As an avid scuba diver, she noted that while many of the wetsuits and swimwear on the market were made of recycled materials, they were not biodegradable due to materials such as polyester and nylon. According to Chan, these microfibers shed into the ocean, lasting for around 1,000 years and causing harm to the marine ecosystem. 

To combat this challenge, she started Rebiodive with the  intention of creating swimwear with an accelerated biodegradable process of just four years. Chan aims to provide an alternative option for swimwear brands, allowing them to switch to a more sustainable fabric and enable the green transition of their supply chain. 

She says: “I think my priority is to definitely get the prototype out, because there are smaller manufacturers that make these fabrics.
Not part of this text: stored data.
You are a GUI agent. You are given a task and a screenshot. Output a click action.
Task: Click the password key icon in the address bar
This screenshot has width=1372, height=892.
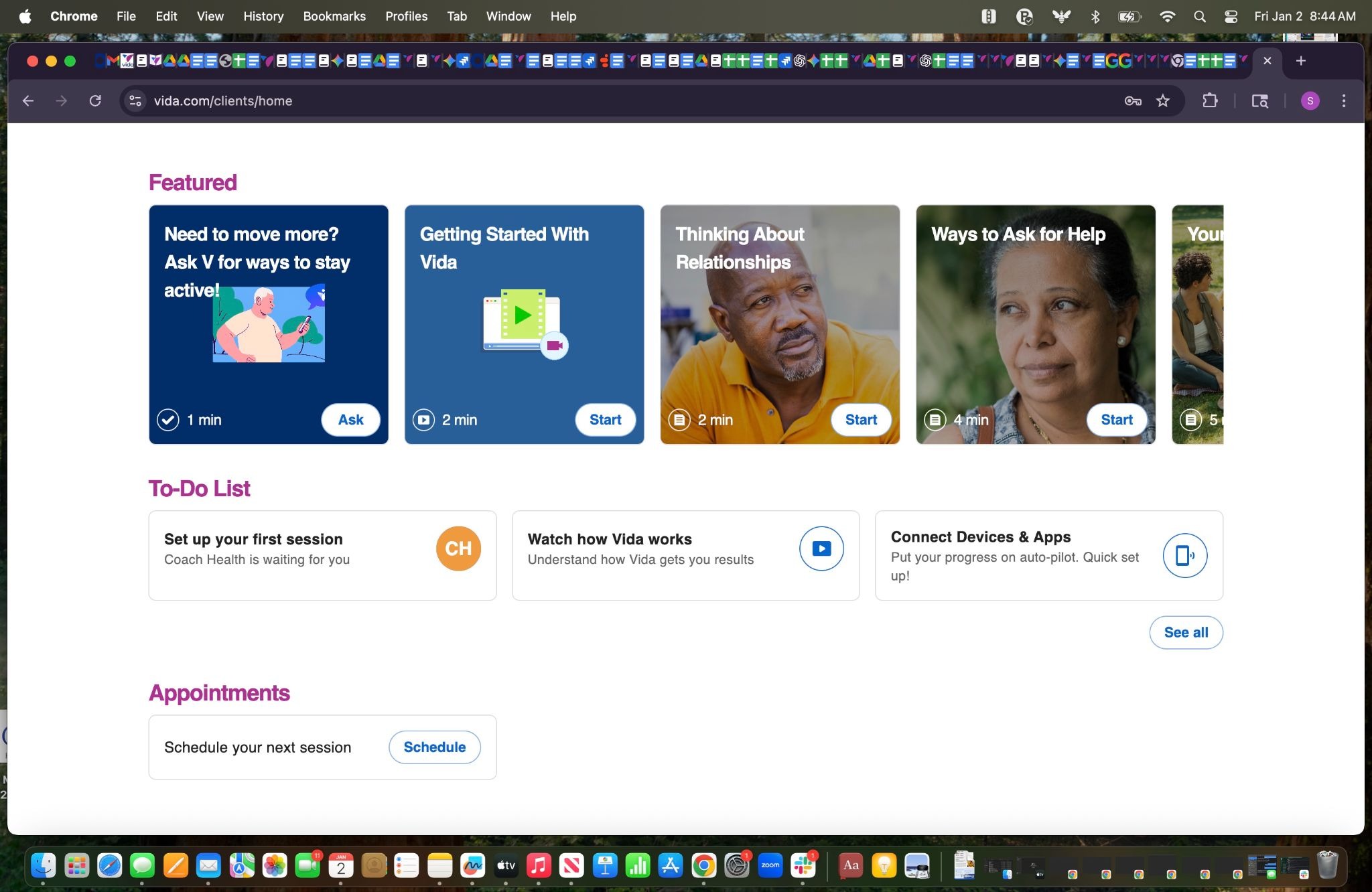click(1133, 100)
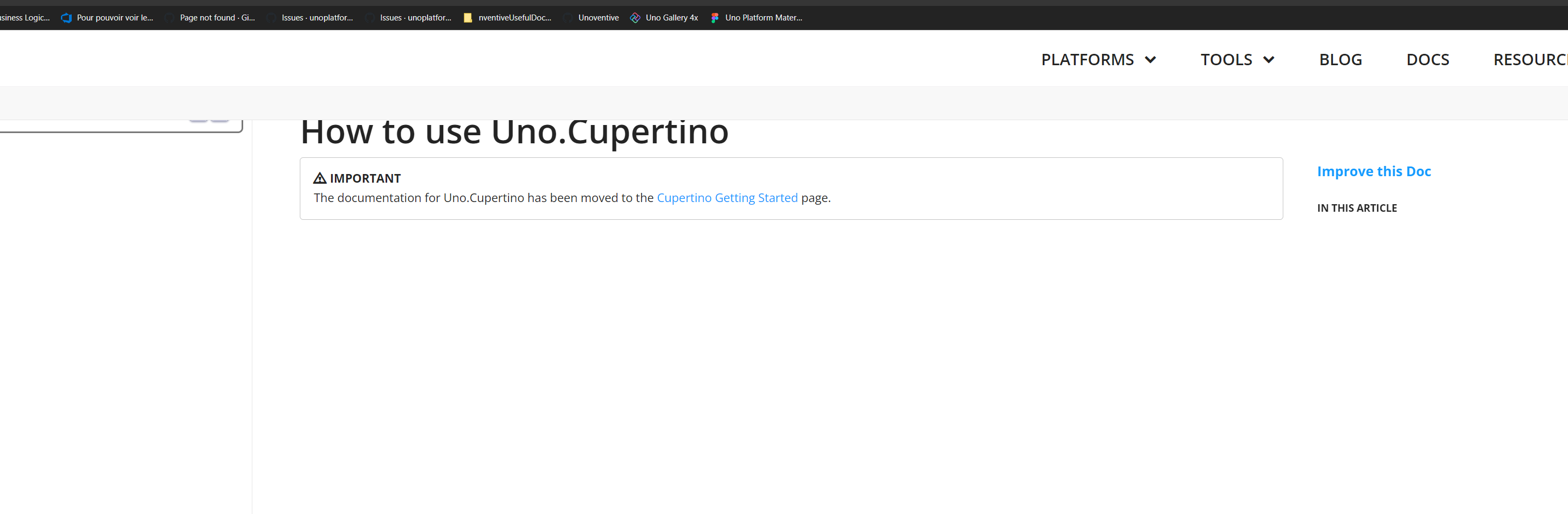Expand the RESOURCES navigation dropdown

(x=1534, y=59)
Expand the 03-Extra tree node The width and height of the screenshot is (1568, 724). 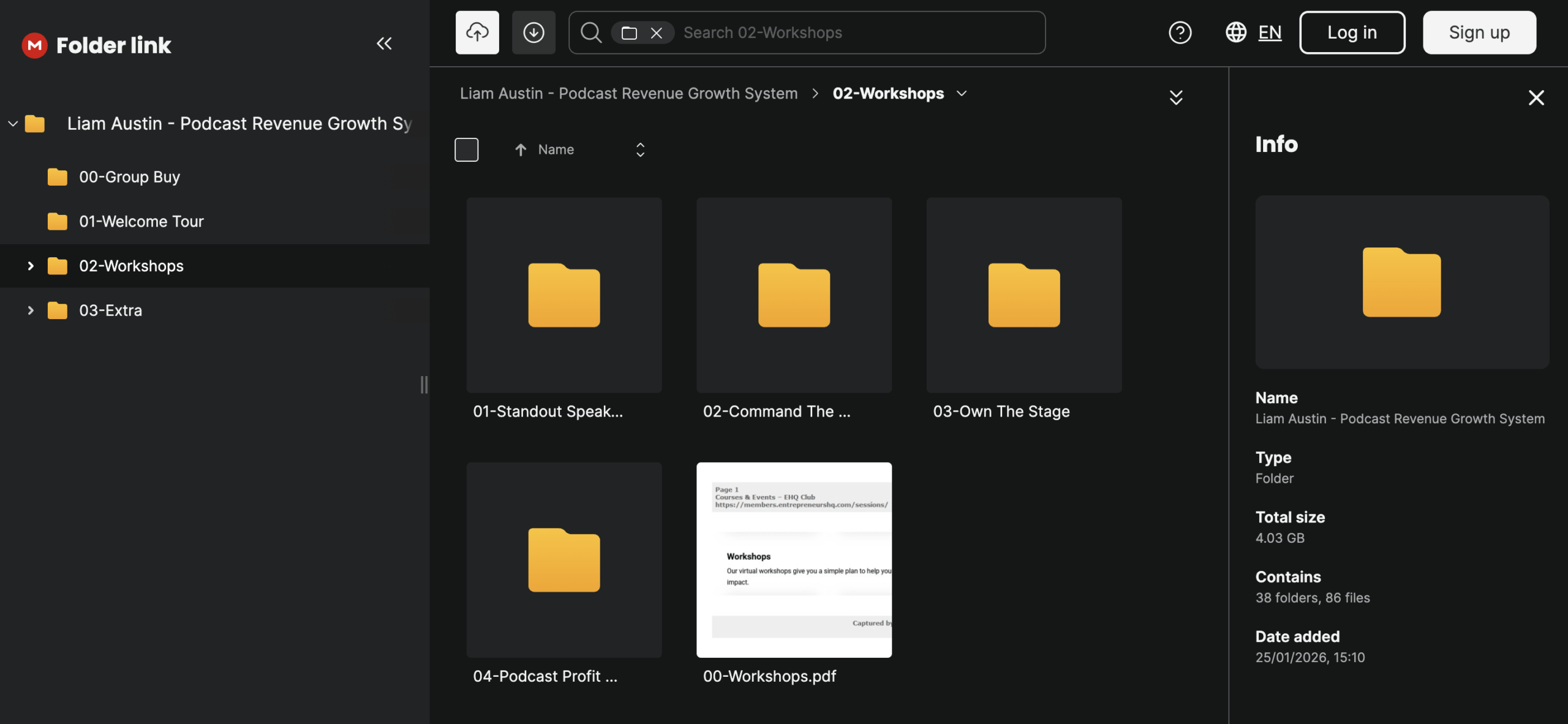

The focus is really on making a product that manufacturers would be excited to partner with, and from there, just building good partnerships with them to scale production.”

As at 2024, the UN’s sustainable development report noted Singapore’s progress in achieving SDG14 with two markers: a red dot signifying that “major challenges remain”, and a yellow arrow pointed up at a 45-degree angle, representing an improvement of “moderately increasing” activity. 

Until more local businesses identify the benefits of investing in the blue economy and marine conservation, Singapore looks to stay red. Thankfully, people like Meghjani and Chan are doing their bit to shift the tide.